Biriken enerji mutlaka günü geldiğinde açığa çıkar, su akar ve yatağını bulur. Siyasi iktidarın 19 Martta başlattığı gözaltı saldırısının ardından yaşananlar başka türlü açıklanamaz. Yoksullaştırılan emekçi kitleler, yok sayılan kadınlar, geleceksizliğe mahkûm edilen gençler biriktirdikleri tepkiyi karşılarına dikilen barikatları aşarak, boykotlar örgütleyerek, eylemler yaparak ortaya koymuştur. İşte bu koşullarda işçi sınıfının tarihsel bir sloganı, “Kurtuluş Yok Tek Başına, Ya Hep Beraber, Ya Hiçbirimiz”, geniş kitlelere mal olmuştur.

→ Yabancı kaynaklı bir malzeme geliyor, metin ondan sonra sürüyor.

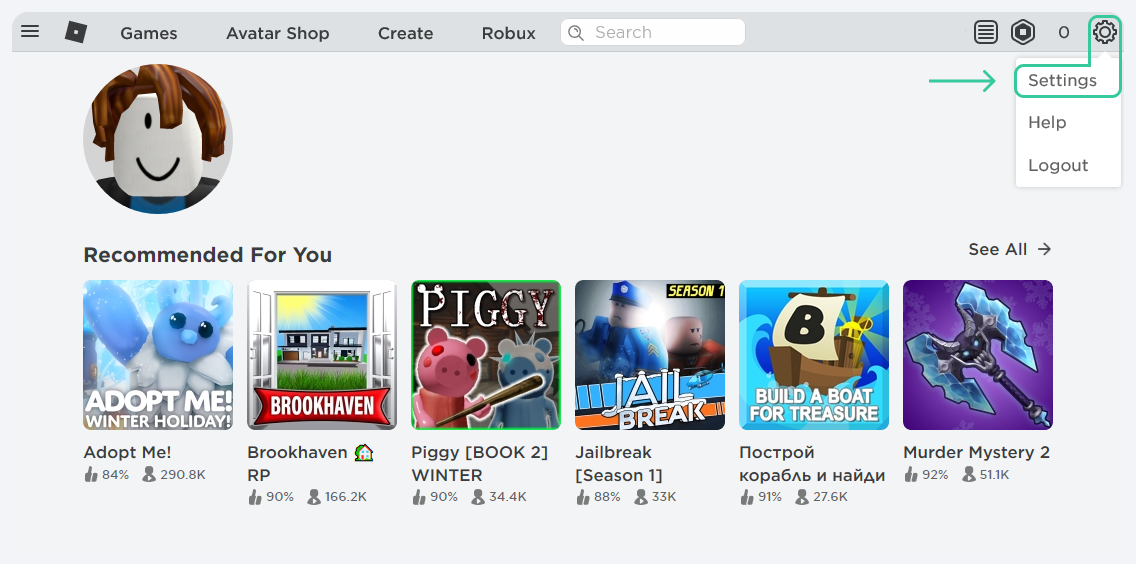Image resolution: width=1136 pixels, height=564 pixels.
Task: Open the Robux tab
Action: pos(508,33)
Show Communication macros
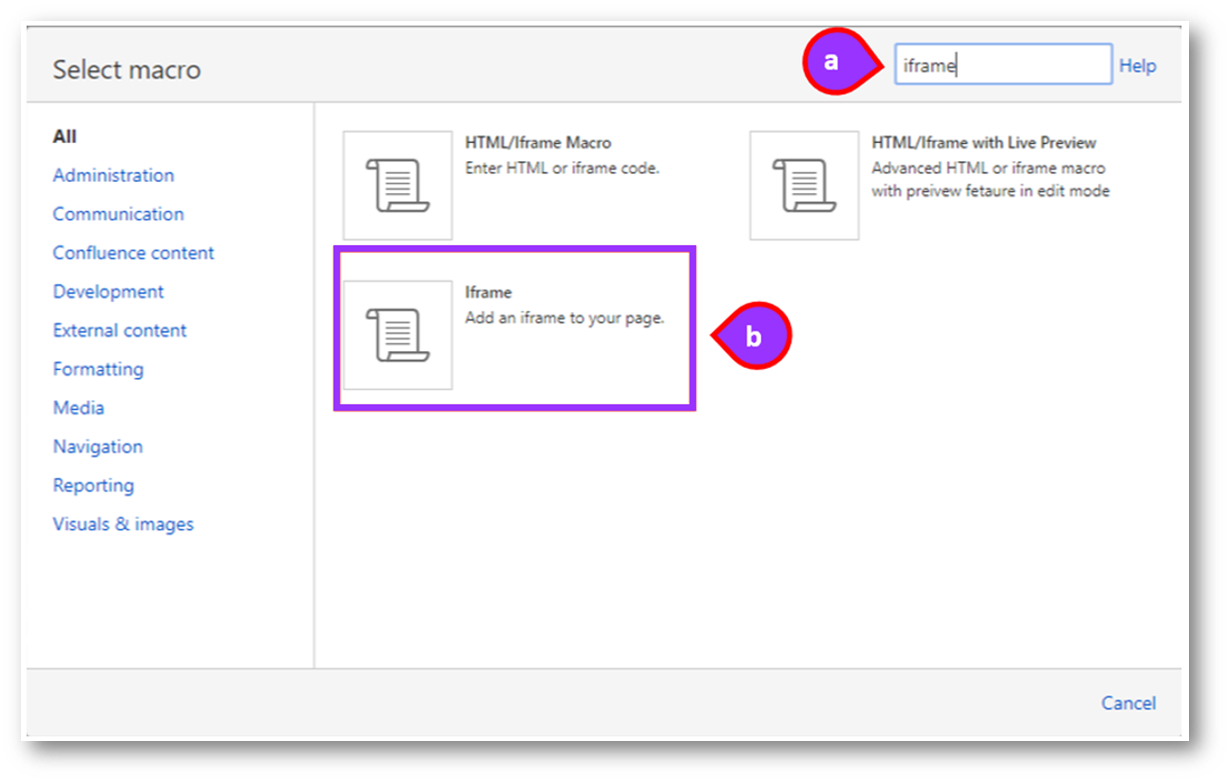This screenshot has width=1231, height=783. [118, 214]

İşçi sınıfının sanatçısı Bertold Brecht, Almanya’daki faşist rejimin mutlak hedefinde olan insanlardan biriydi. Rejim onu Alman vatandaşlığından çıkardı, eserlerini yasakladı, kitaplarını toplatıp ateşe verdi. Ama nafile, Brecht tüm dünya emekçilerinin gönlünde yaşamayı sürdürürken Hitler gibi faşistler lanetle anıldı. Brecht’in dizeleri yaşadığımız çağda da dünyanın tüm işçi ve emekçilerine, ezilenlerine yol gösteriyor. Toplumsal sorunların bireysel çözümü olamaz. İşçi ve emekçilerin dayanışması ve birliği olmadan engeller aşılamaz, kurtuluşa erişilemez. Kaderi ortak olan işçi ve emekçiler bir yol ayrımındadır: “Ya Hep Beraber, Ya da Hiçbirimiz!”